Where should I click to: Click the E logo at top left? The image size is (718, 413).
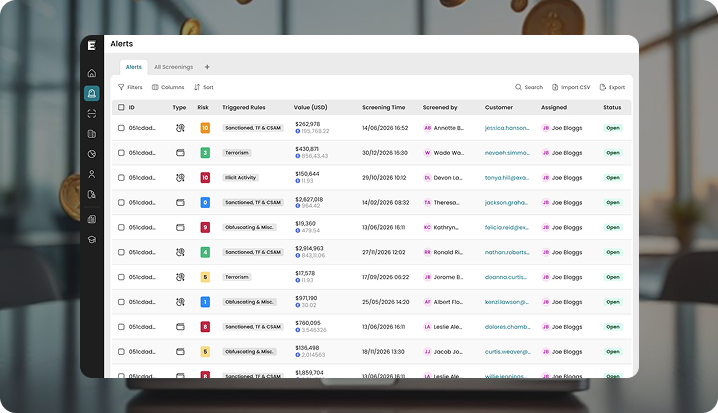point(92,45)
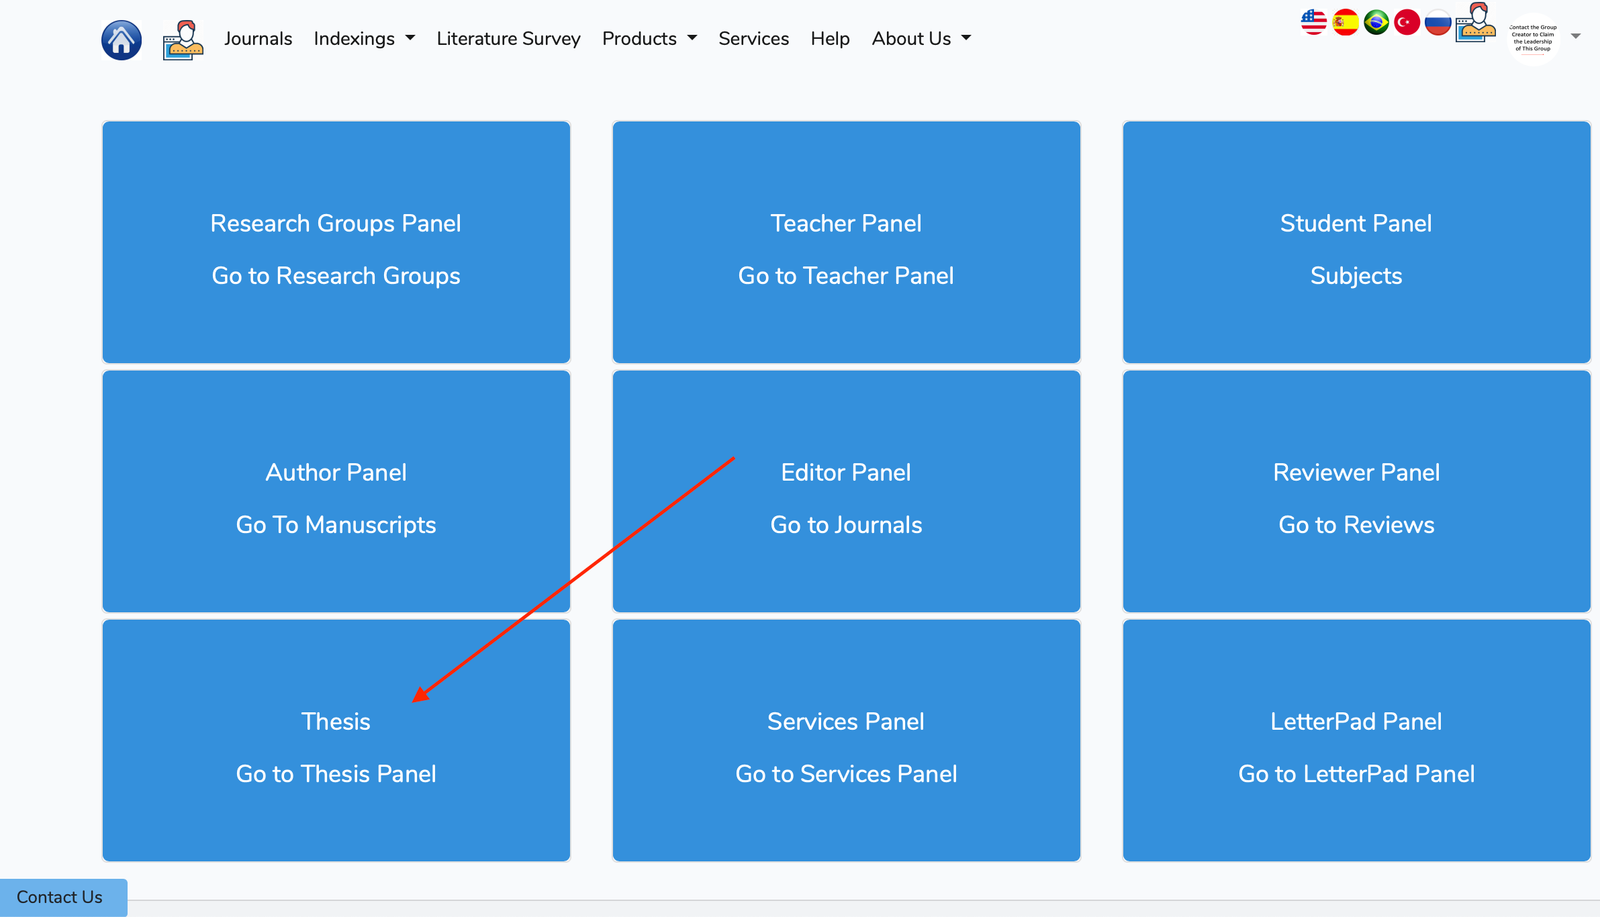Open the user dashboard icon beside the home icon
Viewport: 1600px width, 917px height.
coord(183,40)

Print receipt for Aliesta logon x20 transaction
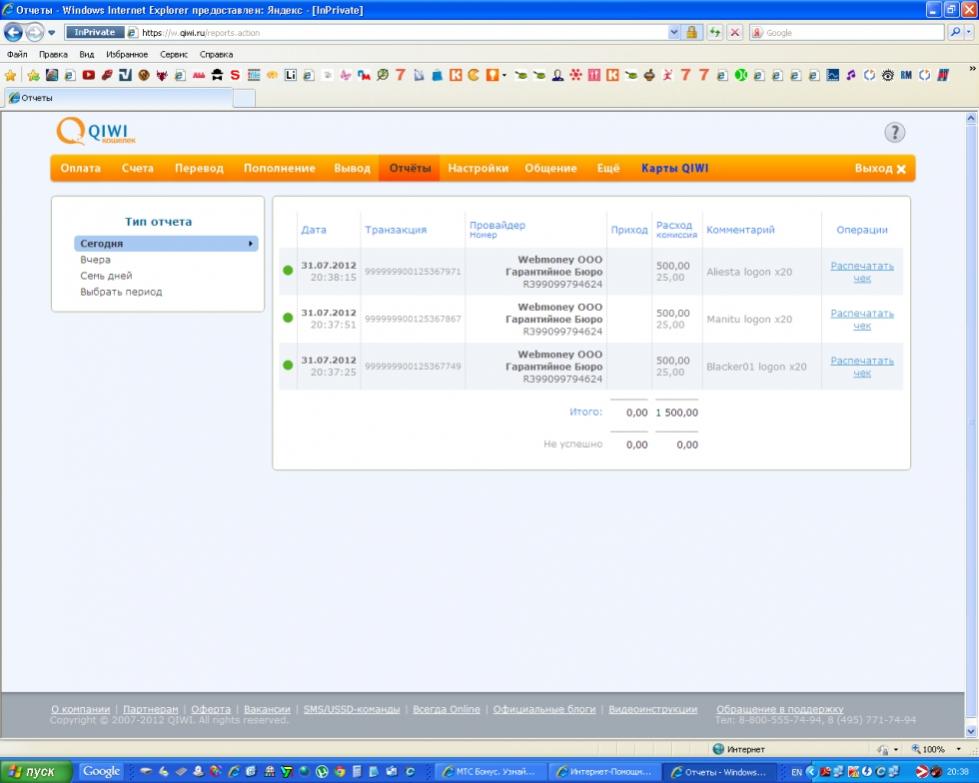tap(861, 272)
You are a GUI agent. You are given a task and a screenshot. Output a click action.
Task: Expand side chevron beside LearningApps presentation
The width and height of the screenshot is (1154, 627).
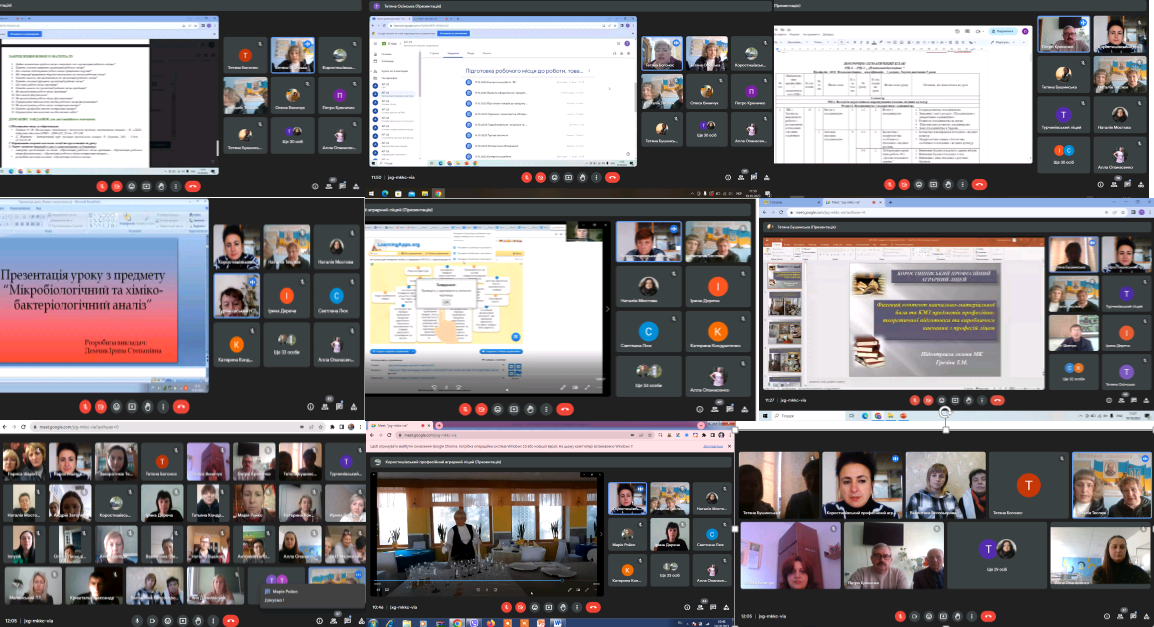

## EXERCISE DESCRIPTION
Make an exact reproduction of the listing above, without any pictures.

## RESPONSE BOX
Where should I click to: Click the E logo at top left? The image size is (718, 413).
point(92,45)
Open the user dashboard icon beside the home icon
Viewport: 1600px width, 917px height.
coord(183,40)

Print receipt for Aliesta logon x20 transaction
tap(861, 272)
You are a GUI agent. You are given a task and a screenshot. Output a click action.
Task: Expand side chevron beside LearningApps presentation
The width and height of the screenshot is (1154, 627).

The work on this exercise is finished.